А навстречу светофоры,
Реки, горы и мосты.
Эх, уральские просторы,
Сколько чудной красоты!
Сам написал, сердцем выносил. Вот я и спрашиваю: что осталось мне в жизни? Седьмой разряд слесаря получить? Плевать я на него хотел.
Николаю стало неловко перед товарищем. Для Савельева было несбыточной мечтой то, что для него повседневностью. А как поможешь парню?
Николай молча пожал Савельеву руку, выражая свое сочувствие. Тихон наклонил голову и задумчиво двигал пальцами по краю стола: он тоже понимал тоску Евгения по загубленной мечте.
Первым поднялся Николай.
— Куда? — встрепенулся Савельев. — Сиди! Ты дома.
— Знаю, — успокоил Николай. — Пойду по путям прогуляюсь.
— Ясно — понял Савельев. — С паровозом хочешь повидаться?
На деповских путях взад и вперед сновали паровозы. Несколько машин выстроились в очередь перед угольным бункером.
В засаленных спецовках кто с «шарманкой», кто с сумкой для продуктов спешили на работу паровозные бригады. Ребята узнавали Колосова, дружески жали ему руку и спешили к паровозам. Николай с грустью глядел на товарищей. Ему сейчас же хотелось быть вместе с ними, так же ожидать машину, а потом мчаться по знакомой дороге навстречу мерцающим зеленым звездочкам светофоров. Каждая из этих звездочек, встречая поезд, как бы предупреждала:
— Все в порядке! Давай, машинист, жми на всю катушку!
И рвется паровоз вперед. Несется по горам его призывный голос: у-у-у.
Незаметно Николай вышел за границу деповских путей. Дальше — станционные. Ого! Станционный парк расширился почти вдвое. Несколько крайних путей отгорожены колючей проволокой и отведены под базу запаса. Там в безмолвном оцепенении стояло около полсотни паровозов. Стальные богатыри покрылись серым налетом пыли и выглядели жалко и униженно. Между паровозами высился частокол засохшей полыни.
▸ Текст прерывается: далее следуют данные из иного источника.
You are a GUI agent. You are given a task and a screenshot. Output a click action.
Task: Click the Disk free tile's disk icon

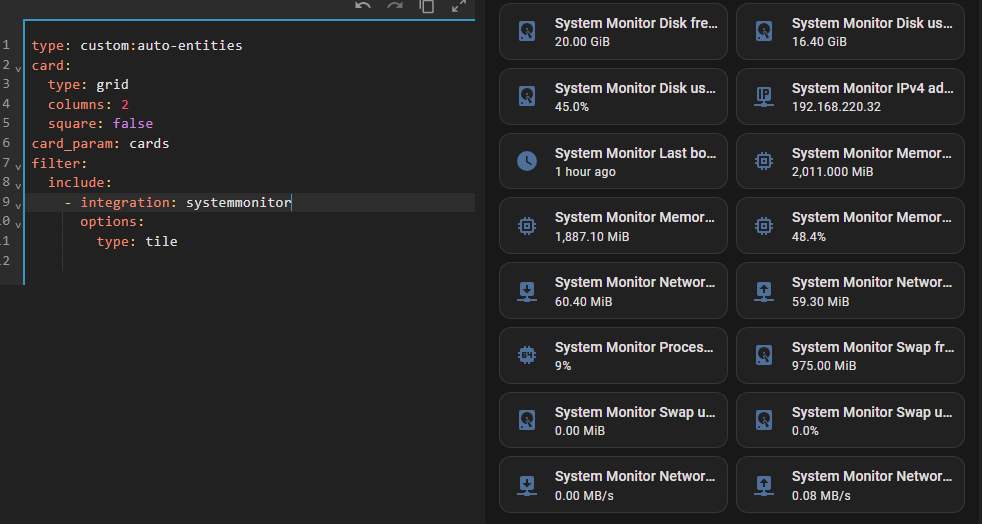coord(527,32)
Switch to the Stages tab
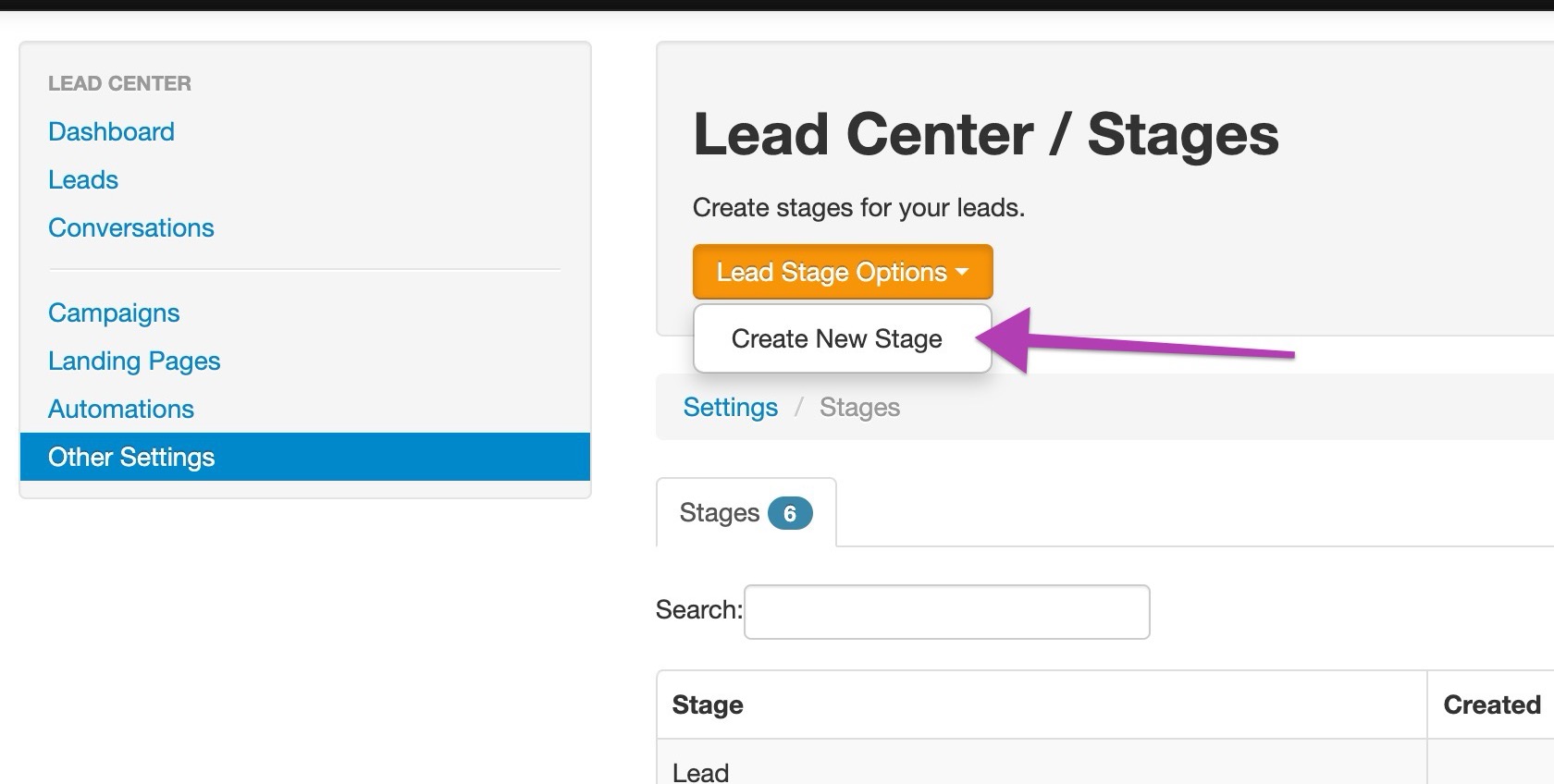 (746, 512)
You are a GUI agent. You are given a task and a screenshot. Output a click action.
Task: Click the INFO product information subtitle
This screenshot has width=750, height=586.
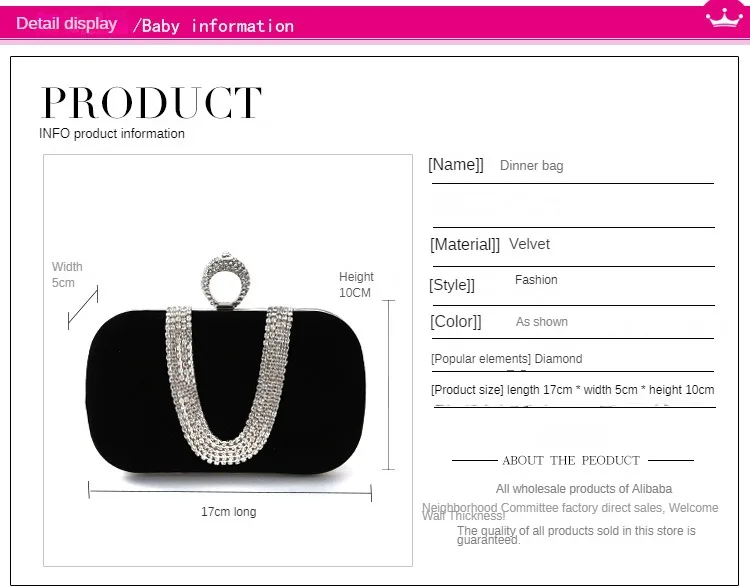tap(112, 133)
Это была грустная картина.
А мимо базы то и дело сновали электровозы. Трубными голосами они объявляли о своем отправлении, без видимых усилий трогали поезда с места и, сразу набрав ход, мчались в горы. В электровозных окнах мелькнуло несколько знакомых Николаю лиц, через стеклу блестели многочисленные приборы.
Вдруг Колосов вздрогнул от неожиданности. Было такое ощущение, будто кто-то знакомый окликнул его. Прислушался и радостно вздрогнул. Ну, конечно, это гудел его паровоз. Далеко, где-то за горами, но Николай отличил бы его от тысячи других. Надо быстрее до станции, к тому месту, куда прибывают поезда. А поезд между тем грохотал где-то близко, все отчетливей слышался знакомый гудок паровоза.
И чем неумолимее приближался момент встречи с машинистом, тем больше Николая охватывало беспокойство: как встретит Круговых?